-- RECORDS FOR THIS TASK follows --

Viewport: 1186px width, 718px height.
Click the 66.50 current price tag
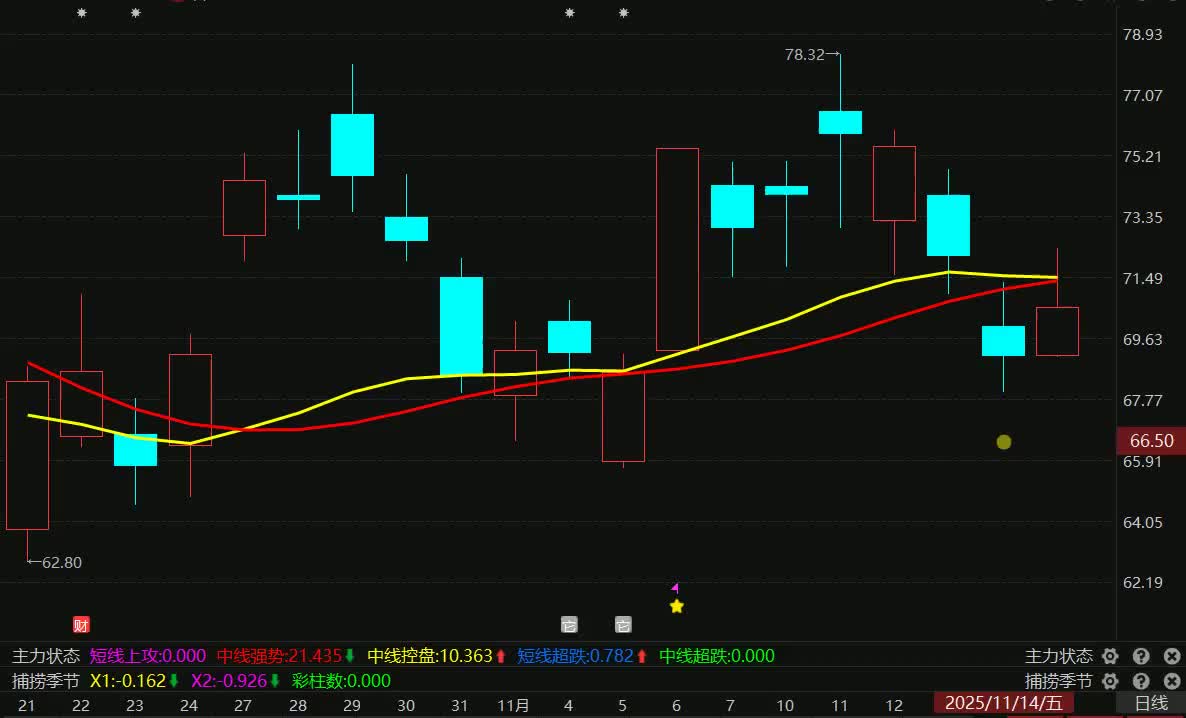(x=1151, y=441)
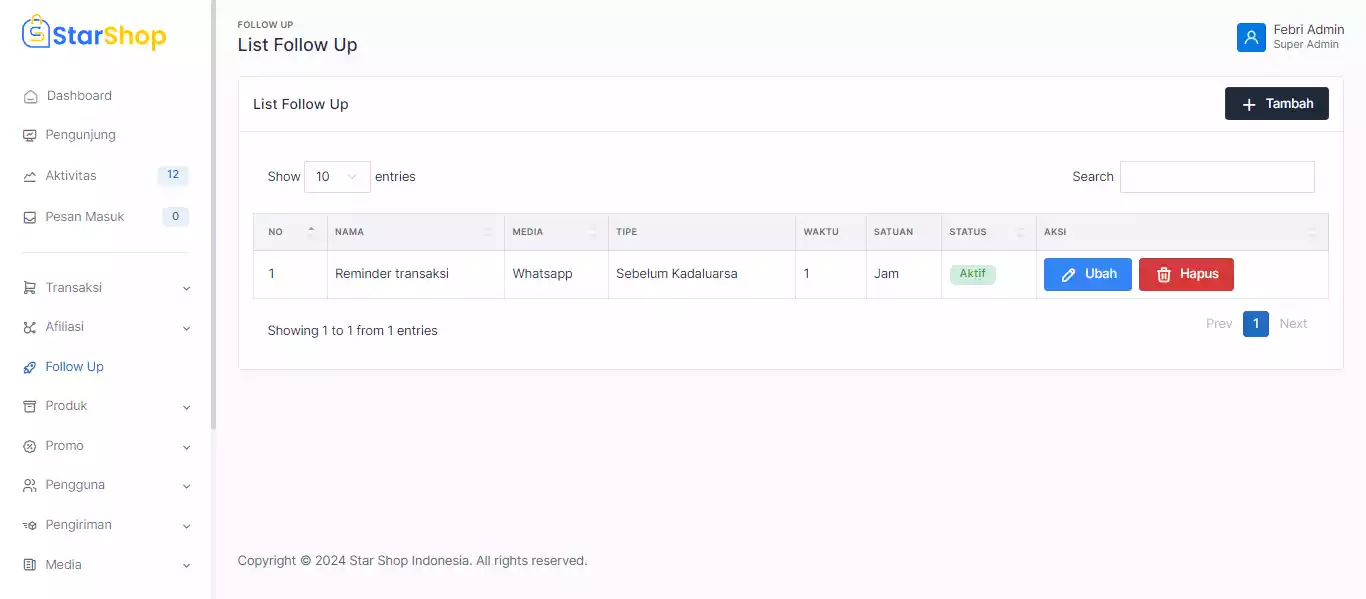The width and height of the screenshot is (1366, 599).
Task: Open Dashboard via its home icon
Action: pos(30,97)
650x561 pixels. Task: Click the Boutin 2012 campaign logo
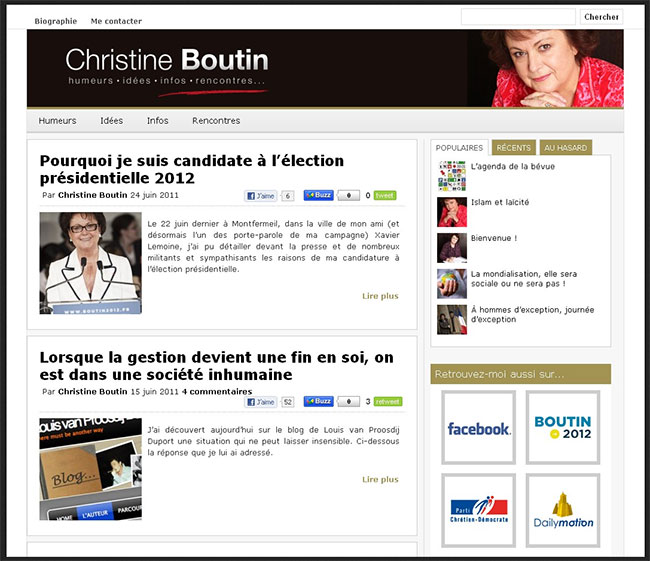[x=562, y=427]
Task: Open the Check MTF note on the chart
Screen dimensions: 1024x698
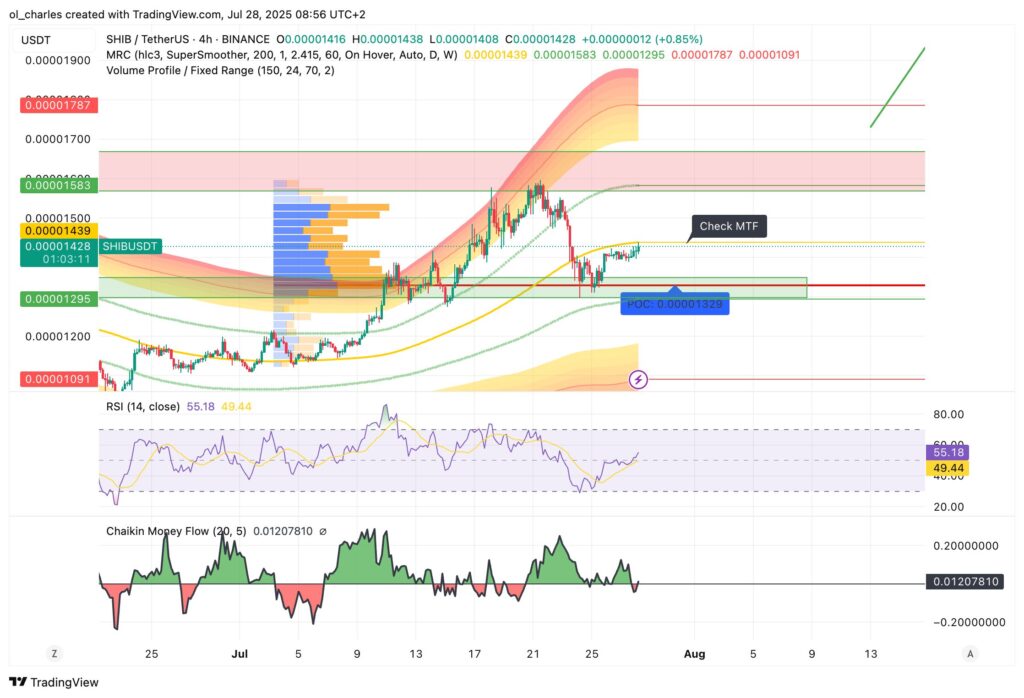Action: 728,226
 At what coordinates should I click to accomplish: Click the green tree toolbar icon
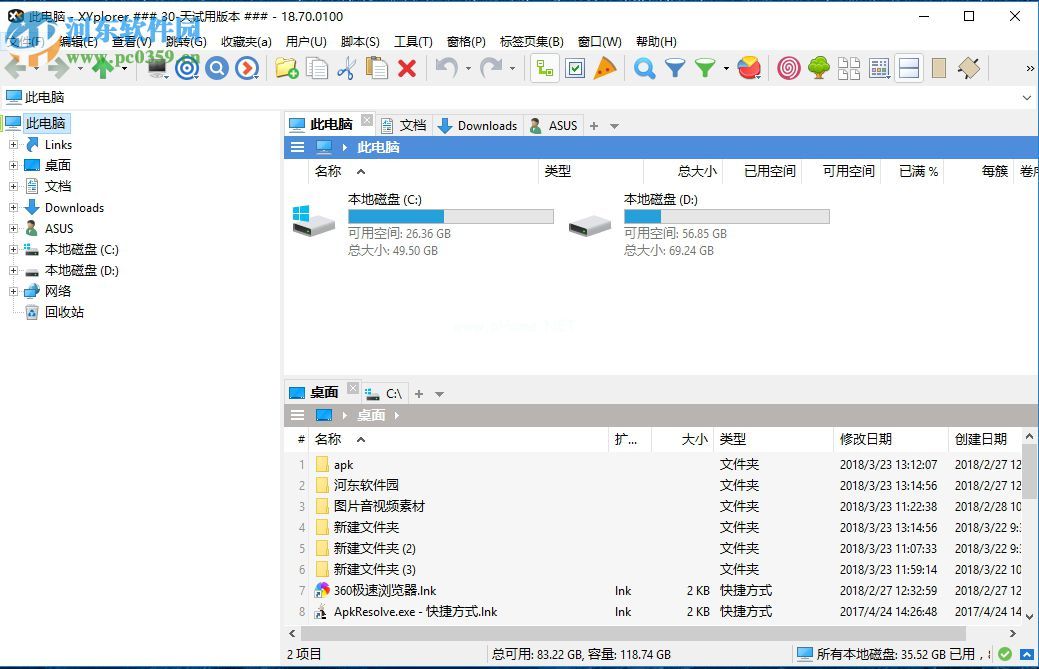click(x=817, y=68)
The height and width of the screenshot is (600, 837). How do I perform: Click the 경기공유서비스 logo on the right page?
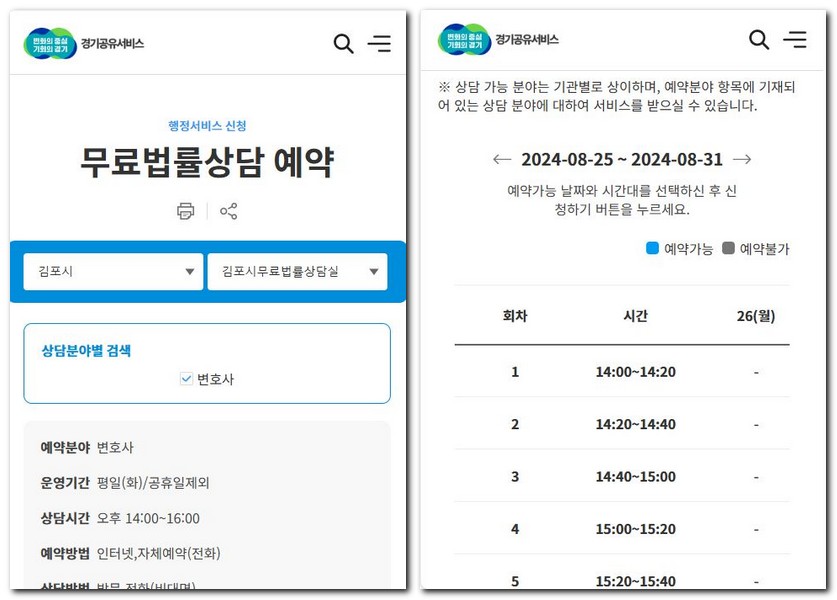click(497, 39)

-- RECORDS FOR THIS TASK concluded --

• [ABOUT THIS EXERCISE]:
In the answer, all of the material should appear exactly as given, with no picture carried over.

• [REPLY]:
Viewport: 1186px width, 718px height.
Click the 66.50 current price tag
(x=1151, y=441)
The width and height of the screenshot is (1366, 599).
Task: Open Dashboard via its home icon
Action: pos(30,97)
650x561 pixels. Task: Click the Boutin 2012 campaign logo
[x=562, y=427]
Task: Open the Check MTF note on the chart
Screen dimensions: 1024x698
Action: 728,226
 At what coordinates should I click to accomplish: Click the green tree toolbar icon
click(x=817, y=68)
The height and width of the screenshot is (600, 837). How do I perform: Click the 경기공유서비스 logo on the right page?
click(497, 39)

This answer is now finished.